Home-Based Tele-tDCS in Amyotrophic Lateral Sclerosis: Feasibility, Safety, and Preliminary Efficacy

OBJECTIVE: Amyotrophic lateral sclerosis (ALS) is a progressive neurodegenerative disease with limited treatment options. Transcranial direct current stimulation (tDCS) shows promise as a neuromodulatory intervention in various neurological disorders, but its application in ALS, particularly in a remote, home-based format, remains underexplored. This study investigates the feasibility, safety, and preliminary efficacy of remotely supervised tele-tDCS in ALS patients. METHODS: This double-blinded pilot study included 14 spinal-onset ALS participants randomized into two groups: the intervention group received 72 tele-tDCS sessions over 24 weeks, and the delayed-start group received 36 sham sessions followed by 36 tele-tDCS sessions. Stimulation was delivered at 2 mA for 20 min 3 times a week. Primary outcomes included feasibility, safety, and disease progression measured by the ALS Functional Rating Scale-Revised (ALSFRS-R). Adherence and adverse effects were monitored throughout. RESULTS: Ten participants completed the study, with an overall compliance rate of 98.3%. No serious adverse events were reported, and mild side effects, like itching and tingling, were consistent with tDCS literature. The intervention group demonstrated a significantly slower decline in ALSFRS-R scores than the delayed-start group. At 24 weeks, the intervention group had a mean ALSFRS-R change of -1.7, compared to -13.6 in the delayed-start group (p = 0.0018).

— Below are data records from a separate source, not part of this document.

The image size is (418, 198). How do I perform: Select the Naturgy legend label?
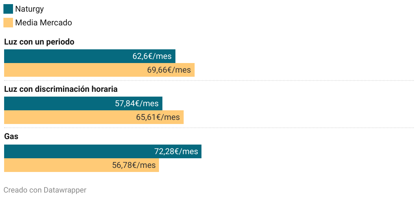29,9
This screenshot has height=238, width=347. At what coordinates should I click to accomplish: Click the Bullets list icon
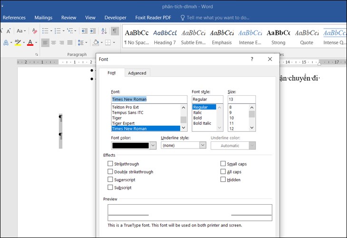pos(46,31)
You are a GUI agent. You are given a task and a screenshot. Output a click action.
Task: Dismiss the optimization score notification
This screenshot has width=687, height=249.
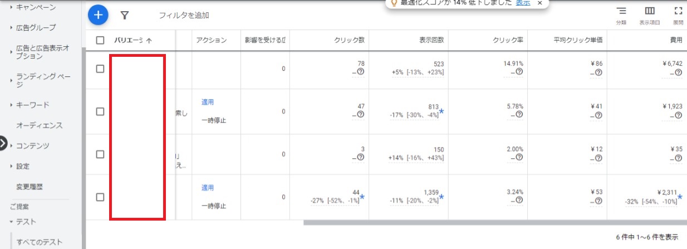click(x=539, y=3)
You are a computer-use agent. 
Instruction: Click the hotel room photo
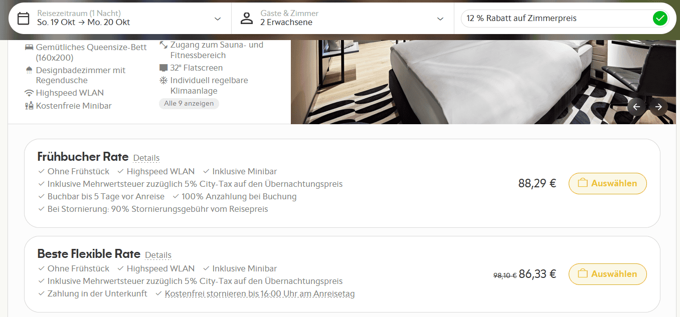click(451, 80)
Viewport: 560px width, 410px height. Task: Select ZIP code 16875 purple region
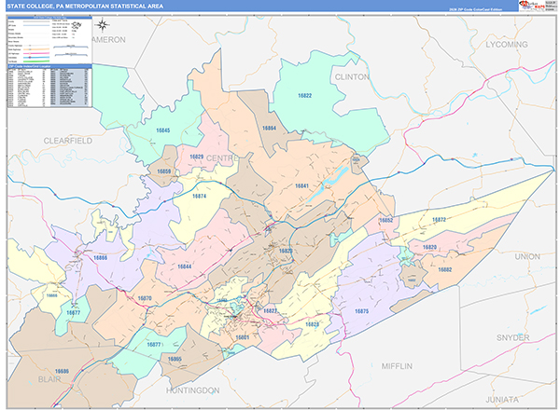[x=361, y=310]
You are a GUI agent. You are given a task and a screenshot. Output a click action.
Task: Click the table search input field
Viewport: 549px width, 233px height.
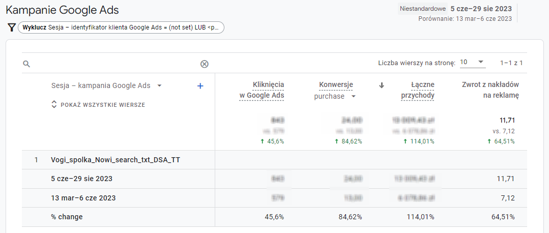[112, 64]
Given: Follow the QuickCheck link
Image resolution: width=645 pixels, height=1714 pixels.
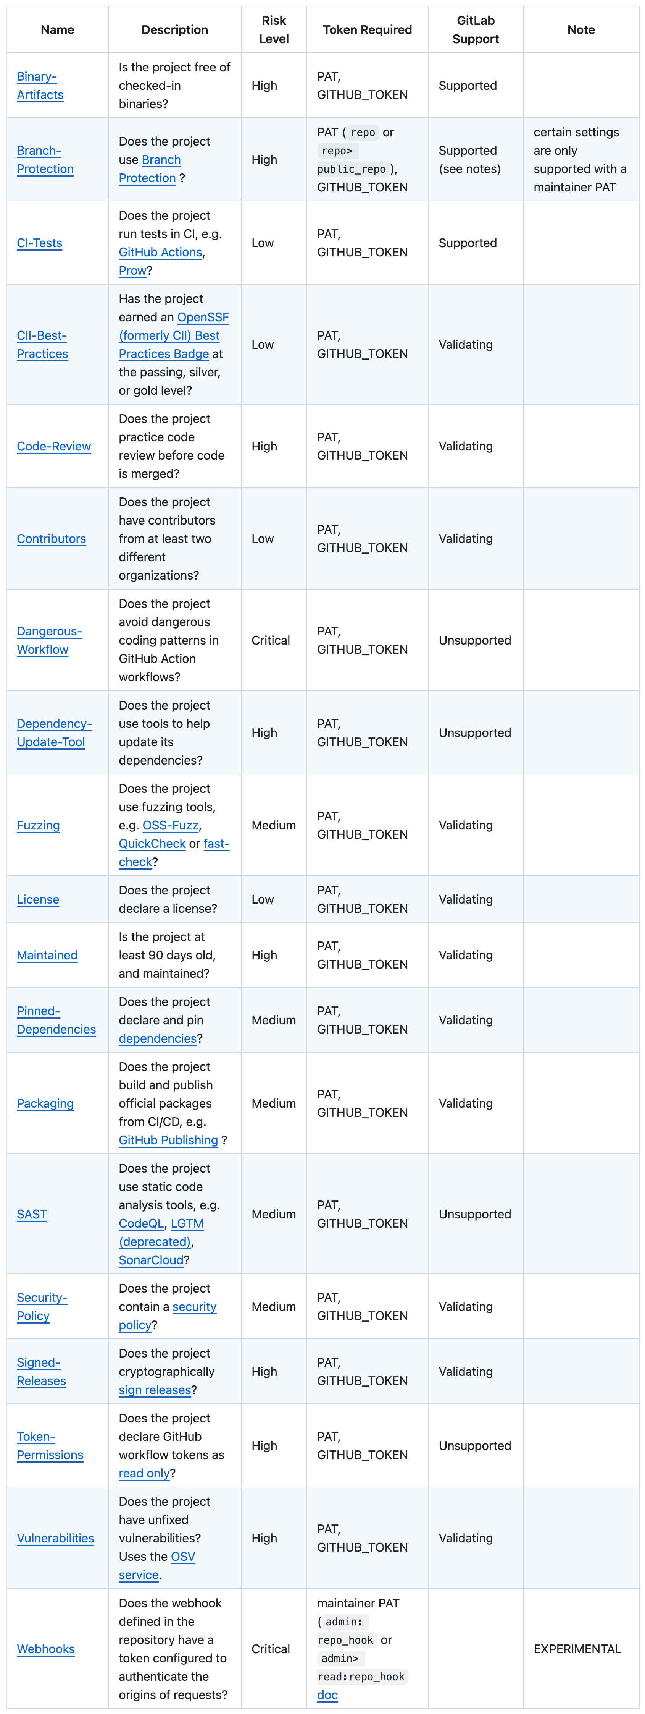Looking at the screenshot, I should point(152,844).
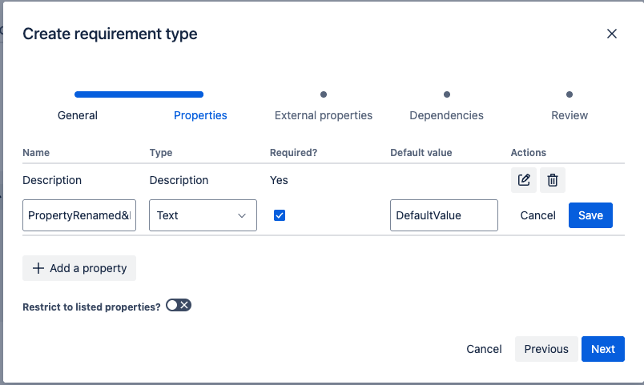Click the edit pencil icon for Description
Image resolution: width=644 pixels, height=385 pixels.
tap(524, 180)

Additionally, the change in ALSFRS-R between pre- and mid-intervention significantly differed between groups (p = 0.0071). INTERPRETATION: Tele-tDCS was feasible, safe, and well-tolerated in individuals with ALS. Preliminary efficacy results suggest that tele-tDCS may slow disease progression, underscoring the potential of tele-tDCS as a promising home-based neuromodulatory intervention in ALS management. TRIAL REGISTRATION: Clinical trial registration: NCT04866771.